Sunday 26 November 2017

shafi hadi revisited - update

A few years ago I blogged about my favourite saxophonist: Shafi Hadi. The first five paragraphs of this post are lifted directly from that original piece with one or two minor amendments and edits. The rest is an update, what I’ve since discovered about this shadowy genius:

One of the great unsung heroes of the alto and tenor saxophones was a man named Curtis Porter. He’s probably better known as Shafi Hadi, perhaps having changed his name on religious grounds during the late 1950s.But even as Shafi Hadi, few will have encountered him because he appears to have enjoyed no more than the metaphorical 15 minutes of fame. By the middle 60s, he seems to have dropped into semi-obscurity.

I first heard him in about 1962 or 1963 when Mingus and his Tijuana Moods album erupted into my hitherto cloistered British-trad-jazz-revival consciousness. Suddenly I was listening to a sax player capable, in my opinion, of trouncing the great Bird himself.

His tone was cut of the best diamond, sharp yet plaintiff, stuffed full of 100 carat emotion and bluesy fire. Solos were considered and intelligent, delivered with exacting precision. Phrasing and intonation were often laconic; he eschewed the fusillades of notes. For him, his jazz was not about increasing the numbers of notes per second by running frenetically up and down the chords, but was more to do with turning short sentences and phrases into pithy sayings of expressive substance. Pauses were as significant as the notes themselves; somehow he stitched silence with sound to produce solos of the utmost beauty.

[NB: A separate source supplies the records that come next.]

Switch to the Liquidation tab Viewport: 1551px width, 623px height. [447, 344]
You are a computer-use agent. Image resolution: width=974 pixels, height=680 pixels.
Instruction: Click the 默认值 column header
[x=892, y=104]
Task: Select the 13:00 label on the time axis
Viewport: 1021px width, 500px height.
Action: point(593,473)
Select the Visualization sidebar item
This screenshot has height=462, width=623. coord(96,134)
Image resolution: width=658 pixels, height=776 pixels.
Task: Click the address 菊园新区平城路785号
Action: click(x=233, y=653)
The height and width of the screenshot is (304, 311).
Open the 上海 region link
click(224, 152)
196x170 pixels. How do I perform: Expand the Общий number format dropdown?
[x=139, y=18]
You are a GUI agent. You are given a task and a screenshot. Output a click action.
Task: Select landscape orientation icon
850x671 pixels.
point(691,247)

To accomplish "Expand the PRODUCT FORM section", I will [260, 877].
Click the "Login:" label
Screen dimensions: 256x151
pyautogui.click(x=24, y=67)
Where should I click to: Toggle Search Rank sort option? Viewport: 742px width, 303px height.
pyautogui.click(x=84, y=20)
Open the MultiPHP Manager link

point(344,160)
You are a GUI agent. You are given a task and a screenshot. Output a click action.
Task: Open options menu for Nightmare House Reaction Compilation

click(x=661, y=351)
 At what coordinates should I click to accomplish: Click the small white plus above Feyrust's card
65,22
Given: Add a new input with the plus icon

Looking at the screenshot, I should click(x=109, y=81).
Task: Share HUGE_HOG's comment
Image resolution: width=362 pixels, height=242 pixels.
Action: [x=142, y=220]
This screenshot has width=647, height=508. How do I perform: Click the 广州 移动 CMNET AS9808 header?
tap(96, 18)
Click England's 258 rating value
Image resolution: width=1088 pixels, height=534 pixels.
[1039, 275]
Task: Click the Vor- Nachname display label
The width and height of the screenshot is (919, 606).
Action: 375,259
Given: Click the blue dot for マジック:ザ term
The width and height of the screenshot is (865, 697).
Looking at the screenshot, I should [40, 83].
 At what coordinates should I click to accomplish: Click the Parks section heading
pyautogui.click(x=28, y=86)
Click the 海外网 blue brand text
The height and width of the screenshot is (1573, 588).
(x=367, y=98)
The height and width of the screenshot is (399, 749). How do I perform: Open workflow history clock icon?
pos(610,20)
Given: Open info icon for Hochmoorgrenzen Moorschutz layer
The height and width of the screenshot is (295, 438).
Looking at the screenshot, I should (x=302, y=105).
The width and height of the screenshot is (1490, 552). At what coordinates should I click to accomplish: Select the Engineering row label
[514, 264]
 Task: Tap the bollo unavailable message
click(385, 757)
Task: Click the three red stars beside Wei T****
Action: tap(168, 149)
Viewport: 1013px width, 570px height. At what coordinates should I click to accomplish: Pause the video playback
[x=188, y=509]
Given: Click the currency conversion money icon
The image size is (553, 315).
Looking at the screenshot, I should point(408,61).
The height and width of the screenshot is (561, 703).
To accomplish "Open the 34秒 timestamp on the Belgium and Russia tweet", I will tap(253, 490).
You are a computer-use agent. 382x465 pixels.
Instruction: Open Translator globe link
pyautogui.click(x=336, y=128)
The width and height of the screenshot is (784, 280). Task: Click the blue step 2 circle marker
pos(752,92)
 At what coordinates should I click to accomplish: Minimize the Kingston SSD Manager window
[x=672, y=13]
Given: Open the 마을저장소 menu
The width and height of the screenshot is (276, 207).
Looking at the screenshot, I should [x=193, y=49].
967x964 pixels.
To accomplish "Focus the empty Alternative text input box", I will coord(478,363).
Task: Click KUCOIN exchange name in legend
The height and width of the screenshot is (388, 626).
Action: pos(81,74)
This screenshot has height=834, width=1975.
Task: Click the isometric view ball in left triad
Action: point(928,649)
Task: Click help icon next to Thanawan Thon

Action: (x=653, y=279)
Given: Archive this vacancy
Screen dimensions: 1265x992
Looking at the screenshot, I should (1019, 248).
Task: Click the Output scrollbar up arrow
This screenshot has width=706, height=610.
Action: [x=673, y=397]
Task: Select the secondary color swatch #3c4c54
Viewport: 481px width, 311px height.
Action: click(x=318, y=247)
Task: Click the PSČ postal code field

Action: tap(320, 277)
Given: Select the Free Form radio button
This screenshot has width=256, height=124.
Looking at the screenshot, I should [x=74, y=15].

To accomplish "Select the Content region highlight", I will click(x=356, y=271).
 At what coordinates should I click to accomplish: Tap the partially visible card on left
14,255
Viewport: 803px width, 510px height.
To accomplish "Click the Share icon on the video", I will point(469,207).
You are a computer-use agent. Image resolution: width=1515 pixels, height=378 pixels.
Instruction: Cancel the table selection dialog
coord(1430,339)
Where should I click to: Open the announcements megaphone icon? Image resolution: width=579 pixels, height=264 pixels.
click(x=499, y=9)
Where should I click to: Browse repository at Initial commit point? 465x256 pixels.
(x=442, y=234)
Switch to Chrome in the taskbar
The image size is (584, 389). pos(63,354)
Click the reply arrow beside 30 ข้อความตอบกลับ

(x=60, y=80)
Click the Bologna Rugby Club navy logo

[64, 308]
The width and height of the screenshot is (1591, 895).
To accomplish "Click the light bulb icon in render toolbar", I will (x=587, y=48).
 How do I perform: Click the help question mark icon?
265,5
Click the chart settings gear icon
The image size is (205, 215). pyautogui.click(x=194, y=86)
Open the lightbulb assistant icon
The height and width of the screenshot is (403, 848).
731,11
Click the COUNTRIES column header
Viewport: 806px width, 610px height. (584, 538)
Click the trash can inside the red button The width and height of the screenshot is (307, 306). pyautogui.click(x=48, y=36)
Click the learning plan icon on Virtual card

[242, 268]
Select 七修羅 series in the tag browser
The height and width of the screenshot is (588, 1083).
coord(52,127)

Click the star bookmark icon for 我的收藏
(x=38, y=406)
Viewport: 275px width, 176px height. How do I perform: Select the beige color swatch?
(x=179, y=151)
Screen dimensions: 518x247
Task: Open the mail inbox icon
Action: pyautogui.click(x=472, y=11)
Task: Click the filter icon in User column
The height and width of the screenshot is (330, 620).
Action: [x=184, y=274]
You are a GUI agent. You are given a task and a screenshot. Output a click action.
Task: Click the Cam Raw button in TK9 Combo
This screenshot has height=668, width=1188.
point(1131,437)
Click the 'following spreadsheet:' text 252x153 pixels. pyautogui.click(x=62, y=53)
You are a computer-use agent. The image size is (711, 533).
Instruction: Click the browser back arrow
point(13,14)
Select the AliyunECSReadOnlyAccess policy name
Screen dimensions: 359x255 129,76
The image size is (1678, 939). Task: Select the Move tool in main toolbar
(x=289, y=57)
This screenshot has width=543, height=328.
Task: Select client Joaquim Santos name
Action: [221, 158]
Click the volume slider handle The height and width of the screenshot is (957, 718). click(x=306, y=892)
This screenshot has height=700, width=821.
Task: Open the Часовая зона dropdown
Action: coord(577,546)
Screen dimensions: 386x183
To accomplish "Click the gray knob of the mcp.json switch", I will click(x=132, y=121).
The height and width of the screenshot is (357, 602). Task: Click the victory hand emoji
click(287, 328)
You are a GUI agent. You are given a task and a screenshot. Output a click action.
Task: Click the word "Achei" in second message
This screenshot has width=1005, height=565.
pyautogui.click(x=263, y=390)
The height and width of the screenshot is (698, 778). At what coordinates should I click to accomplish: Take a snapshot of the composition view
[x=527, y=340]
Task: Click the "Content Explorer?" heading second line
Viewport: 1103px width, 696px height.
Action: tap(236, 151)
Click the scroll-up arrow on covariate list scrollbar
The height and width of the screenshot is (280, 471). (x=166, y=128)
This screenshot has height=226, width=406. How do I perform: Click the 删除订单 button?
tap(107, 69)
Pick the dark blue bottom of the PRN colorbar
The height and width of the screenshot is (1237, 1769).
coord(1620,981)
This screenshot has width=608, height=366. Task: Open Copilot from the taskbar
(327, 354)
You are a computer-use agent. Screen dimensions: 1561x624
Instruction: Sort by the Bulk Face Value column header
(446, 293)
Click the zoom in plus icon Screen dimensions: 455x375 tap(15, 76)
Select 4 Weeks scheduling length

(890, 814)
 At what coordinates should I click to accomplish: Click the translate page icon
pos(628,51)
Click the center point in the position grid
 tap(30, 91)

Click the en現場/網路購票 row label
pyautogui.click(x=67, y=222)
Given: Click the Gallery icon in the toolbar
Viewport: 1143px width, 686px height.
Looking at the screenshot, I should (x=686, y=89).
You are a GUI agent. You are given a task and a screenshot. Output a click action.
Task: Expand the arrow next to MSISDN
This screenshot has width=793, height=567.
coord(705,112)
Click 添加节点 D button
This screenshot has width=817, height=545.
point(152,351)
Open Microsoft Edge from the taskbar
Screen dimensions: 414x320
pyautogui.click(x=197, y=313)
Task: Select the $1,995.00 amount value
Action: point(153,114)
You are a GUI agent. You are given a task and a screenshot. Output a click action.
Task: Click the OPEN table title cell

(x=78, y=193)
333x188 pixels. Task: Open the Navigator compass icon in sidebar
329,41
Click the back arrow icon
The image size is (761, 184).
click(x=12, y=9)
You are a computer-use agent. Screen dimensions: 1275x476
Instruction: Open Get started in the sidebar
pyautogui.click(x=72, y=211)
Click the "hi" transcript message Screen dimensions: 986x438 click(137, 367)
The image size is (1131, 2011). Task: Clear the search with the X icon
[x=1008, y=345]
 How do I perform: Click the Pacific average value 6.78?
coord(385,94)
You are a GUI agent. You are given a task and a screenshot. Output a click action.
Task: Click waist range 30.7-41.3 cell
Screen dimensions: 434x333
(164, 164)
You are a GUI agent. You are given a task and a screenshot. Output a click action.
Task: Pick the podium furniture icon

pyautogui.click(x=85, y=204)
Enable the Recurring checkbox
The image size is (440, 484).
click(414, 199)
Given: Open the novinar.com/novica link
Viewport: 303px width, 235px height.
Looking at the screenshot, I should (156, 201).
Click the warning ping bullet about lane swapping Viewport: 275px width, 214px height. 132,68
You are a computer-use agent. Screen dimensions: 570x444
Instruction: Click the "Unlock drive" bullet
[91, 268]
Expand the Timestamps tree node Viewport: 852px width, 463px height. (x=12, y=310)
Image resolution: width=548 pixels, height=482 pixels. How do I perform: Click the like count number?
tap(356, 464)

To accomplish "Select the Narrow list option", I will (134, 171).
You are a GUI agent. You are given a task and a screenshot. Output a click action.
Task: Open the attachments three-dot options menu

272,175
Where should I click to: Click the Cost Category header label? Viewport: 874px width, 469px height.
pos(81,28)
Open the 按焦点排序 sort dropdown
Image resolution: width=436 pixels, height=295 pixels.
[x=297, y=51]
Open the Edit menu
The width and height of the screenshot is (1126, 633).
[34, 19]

Little is known about him. He started playing in various R&B bands (before R&B become a corrupted concept) and I know for a while he was associated with Hank Mobley, recording on at least one album with him. His first recording venture with Mingus was “The Clown” in early 1957 (about 6 months after becoming a jazz player at the age of 26) and he was involved with the great bassist on at least seven albums until middle 1959.

During 1958 he collaborated with John Cassavetes on the sound track for the producer’s film “Shadows” in which Mingus was also involved. Cassavetes acted out the roles as Hadi improvised accompanying music. Cassavetes wrote: “It was terrific. He played the story of his life to music.” The actor also records that Hadi was married, was large in stature as well as creativity, and stood physically tall. Nat Hentoff in the liner notes for “The Clown” writes that Hadi had said after the recording: “I think more jazz groups should tell stories like Mingus does, instead of just playing notes and techniques.”

Update:

A rumour went around that he’d died of a heroin overdose in the early 70s, but a Wiki entry suggests he was still around on the music scene in 1975, and in 1977 he was reported to have collaborated with Mary Lou Williamson on her composition “Shafi” although typically the source is vague about the extent of his contribution. A couple of years later he was said to have worked in some way with Sue Mingus (Charles’ widow) to provide original scores of her late husband’s music.


In coda, I can’t help be struck by the similarity in tone and phrasing between Shafi and another brilliant alto sax player, Jackie McClean, especially on Mingus’ “Blues n Roots” album. Mingus was never a composer to look backwards; he always edged forward, so I’m surprised he employed a sideman sounding so much like an earlier one. Perhaps I’m wrong on this; I’m not technically minded with music. I’d be interested to hear expert views, and to know whether anyone has more information on what happened to such a skilled and gifted jazz musician.